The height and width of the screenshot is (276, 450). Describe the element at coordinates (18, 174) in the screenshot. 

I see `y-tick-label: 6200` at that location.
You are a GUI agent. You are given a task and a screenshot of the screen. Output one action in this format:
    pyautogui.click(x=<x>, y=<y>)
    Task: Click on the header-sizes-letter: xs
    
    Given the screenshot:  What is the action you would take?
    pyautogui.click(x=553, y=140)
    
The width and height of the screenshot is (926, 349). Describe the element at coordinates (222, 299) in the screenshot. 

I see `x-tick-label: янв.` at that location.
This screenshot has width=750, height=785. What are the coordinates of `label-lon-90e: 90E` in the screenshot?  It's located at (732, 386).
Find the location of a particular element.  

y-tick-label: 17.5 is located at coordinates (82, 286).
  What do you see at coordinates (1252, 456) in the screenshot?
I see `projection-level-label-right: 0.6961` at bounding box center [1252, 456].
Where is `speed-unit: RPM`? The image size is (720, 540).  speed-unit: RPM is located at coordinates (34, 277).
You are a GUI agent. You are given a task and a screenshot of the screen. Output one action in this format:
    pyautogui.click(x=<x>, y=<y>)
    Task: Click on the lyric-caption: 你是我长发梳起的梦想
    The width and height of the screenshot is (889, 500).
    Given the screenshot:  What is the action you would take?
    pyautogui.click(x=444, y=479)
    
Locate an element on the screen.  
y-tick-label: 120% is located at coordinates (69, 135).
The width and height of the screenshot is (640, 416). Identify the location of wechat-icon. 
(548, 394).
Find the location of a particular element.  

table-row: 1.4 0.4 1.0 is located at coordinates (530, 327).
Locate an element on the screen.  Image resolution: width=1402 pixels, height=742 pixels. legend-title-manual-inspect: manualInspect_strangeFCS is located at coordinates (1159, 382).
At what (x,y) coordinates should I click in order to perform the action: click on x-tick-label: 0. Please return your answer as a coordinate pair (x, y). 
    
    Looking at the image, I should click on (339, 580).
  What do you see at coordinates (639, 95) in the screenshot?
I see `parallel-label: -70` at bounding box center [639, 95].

— Work to be completed —
Reproduce the material verbatim, beginning at the line that contains "coordinates (1159, 382)." and continuing through the final line of the material.

— Written solution —
Locate an element on the screen.  Image resolution: width=1402 pixels, height=742 pixels. legend-title-manual-inspect: manualInspect_strangeFCS is located at coordinates (1159, 382).
At what (x,y) coordinates should I click in order to perform the action: click on x-tick-label: 0. Please return your answer as a coordinate pair (x, y). 
    
    Looking at the image, I should click on (339, 580).
  What do you see at coordinates (639, 95) in the screenshot?
I see `parallel-label: -70` at bounding box center [639, 95].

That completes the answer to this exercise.